In June, Asia (including China) became the number one region for Australian wine exports by value. Spurred by a series of successful free trade agreements and increasing disposable incomes, exports increased by 31% in the 12 months to September to A$644 million.
Europe recorded slightly stronger exports, up 1% to A$587 million, whereas North America declined by 2% to A$618 million. The rest of the world also recorded growth during the year, up 2% to A$113 million.
Shiraz remained the most favoured exported variety, with value increasing 8% to A$410 million. Cabernet Sauvignon recorded even stronger results, increasing in value 23% to A$236 million. The average value per litre of Cabernet Sauvignon rose 9% to A$5.64. The real shining light was Cabernet Sauvignon/Shiraz blends, which increased in average value per litre by 41% to A$16.87, overtaking Shiraz/Mourvedre to command the highest value per litre. China is the primary driver behind this trend.
Chardonnay remains the most popular white variety, despite a 3% decline in value to A$167 million due to declining exports to the US. Sauvignon Blanc exports increased 7% in value to A$31 million. The UK and US were largely responsible for the growth, importing 62% of all Australian Sauvignon Blanc (and blends).

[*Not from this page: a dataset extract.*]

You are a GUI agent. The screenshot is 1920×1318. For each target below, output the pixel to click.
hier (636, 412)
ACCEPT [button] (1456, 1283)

Export figures by wine type and container type (see table) highlight the emergence of bottled reds as a rapidly expanding sweetspot for Australian producers. Exports of bottled red surged ahead by 9.2% in terms of volume, overtaking bulk reds and bulk whites to become the largest export category. The value of bottled red exports grew at an even faster pace, up 14.6%, with the assistance of solid price increases. The average value per litre of bottled reds increased by almost 5% to A$5.55, in contrast to declining average values per litre in every other category.

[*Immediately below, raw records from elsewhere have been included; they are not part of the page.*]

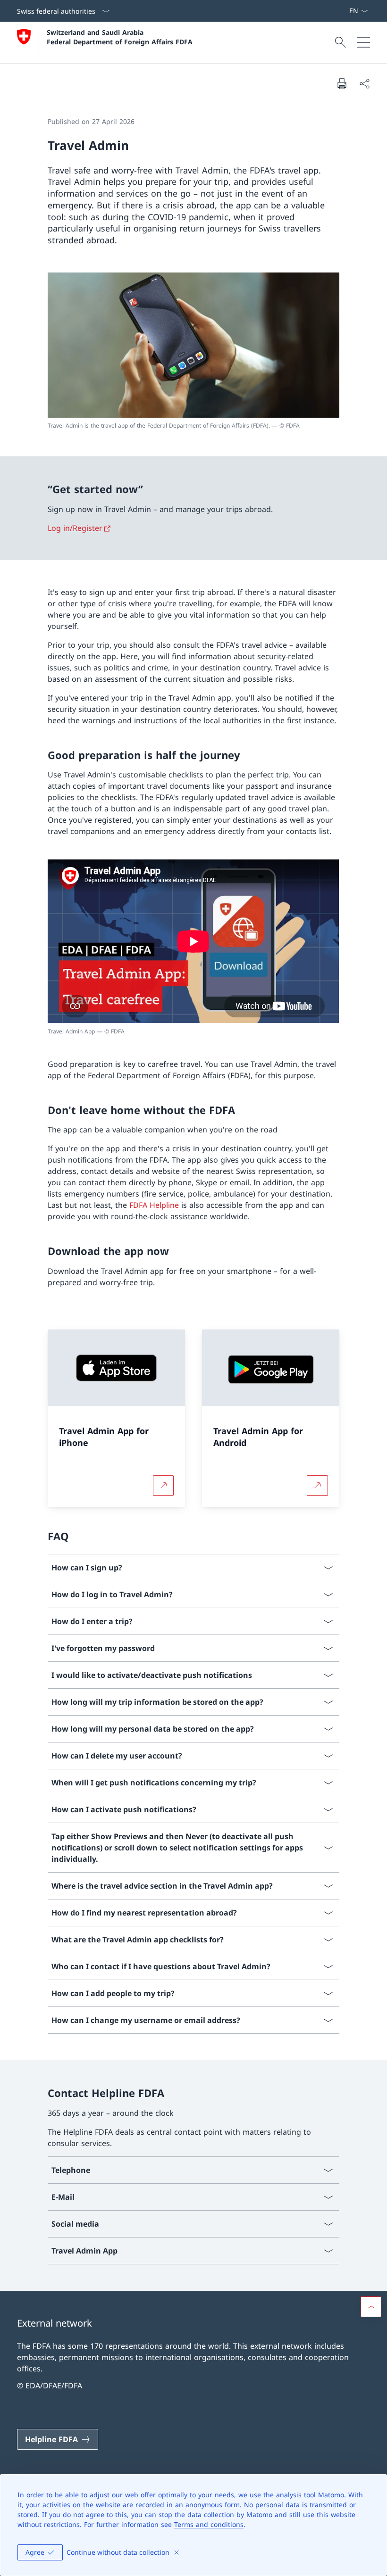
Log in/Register (75, 528)
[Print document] (341, 83)
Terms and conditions (209, 2524)
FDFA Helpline (154, 1205)
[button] (371, 2306)
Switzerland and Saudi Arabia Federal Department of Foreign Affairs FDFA (120, 37)
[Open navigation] (363, 42)
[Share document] (364, 83)
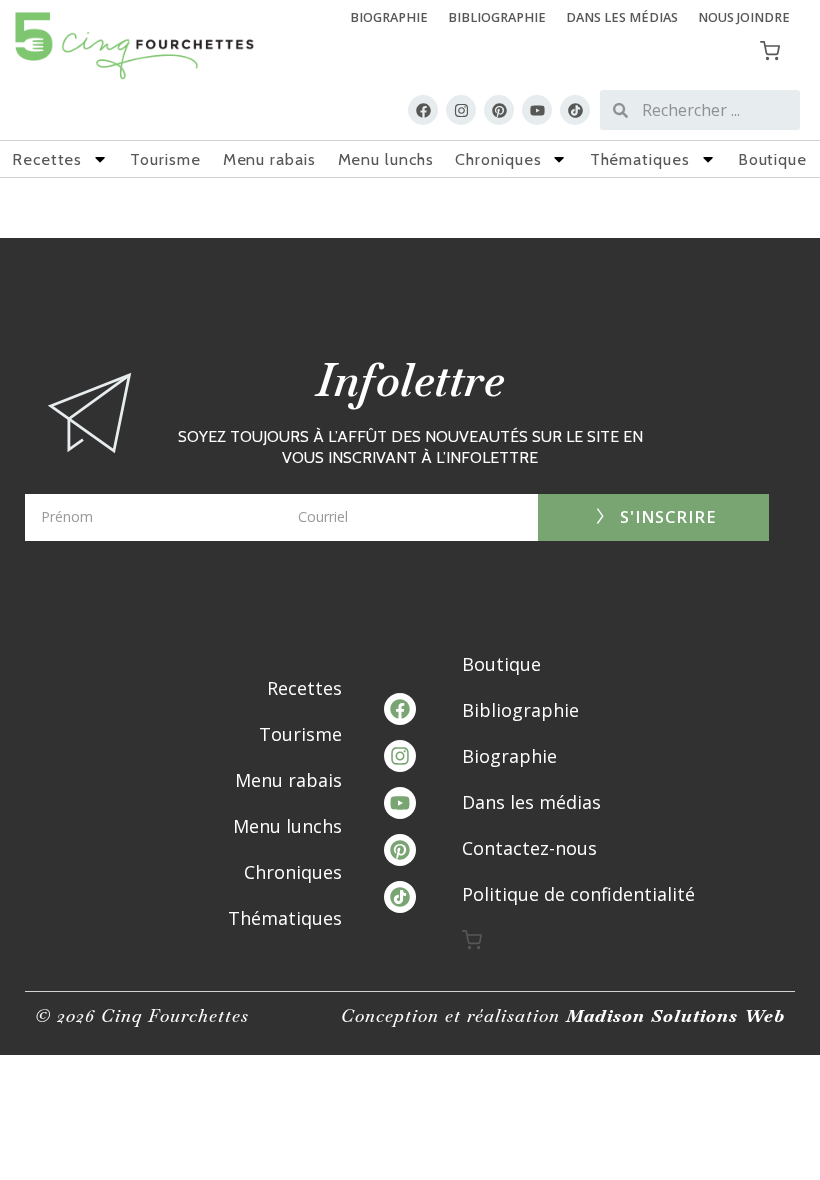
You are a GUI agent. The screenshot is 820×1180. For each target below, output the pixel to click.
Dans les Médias (622, 17)
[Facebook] (423, 110)
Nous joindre (744, 17)
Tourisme (165, 159)
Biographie (389, 17)
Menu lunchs (386, 159)
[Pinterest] (499, 110)
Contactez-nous (529, 848)
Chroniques (498, 159)
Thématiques (640, 159)
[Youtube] (537, 110)
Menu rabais (269, 159)
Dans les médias (531, 802)
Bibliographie (497, 17)
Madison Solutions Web (675, 1015)
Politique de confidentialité (578, 894)
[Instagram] (461, 110)
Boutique (772, 159)
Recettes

The Wine Industry Directory's own data, collected from its long-running annual survey of Australian wine producers, shows that Accolade Wines overtook both Casella Wines and Treasury Wine Estates to become the largest exporter by volume (see table). Accolades' export volumes were boosted significantly by the acquisition of Grant Burge Wines. Lower down the order, a number of winemakers enjoyed an improved ranking by virtue of the exit of Grant Burge Wines and Peter Lehmann Wines from the rankings. However, a number of winemakers also lifted in their own right, including Yalumba Wine Company, Nugan Estate, Wingara Wine Group, Brown Brothers and Zilzie Wines.
In terms of exports by value (see table), Treasury Wine Estates remained on top of the list. Andrew Peace Wines, De Bortoli Wines and Berton Vineyards each improved their ranking by two places, while Brown Brothers jumped from 17th to 12th position following a strong increase in exports by value.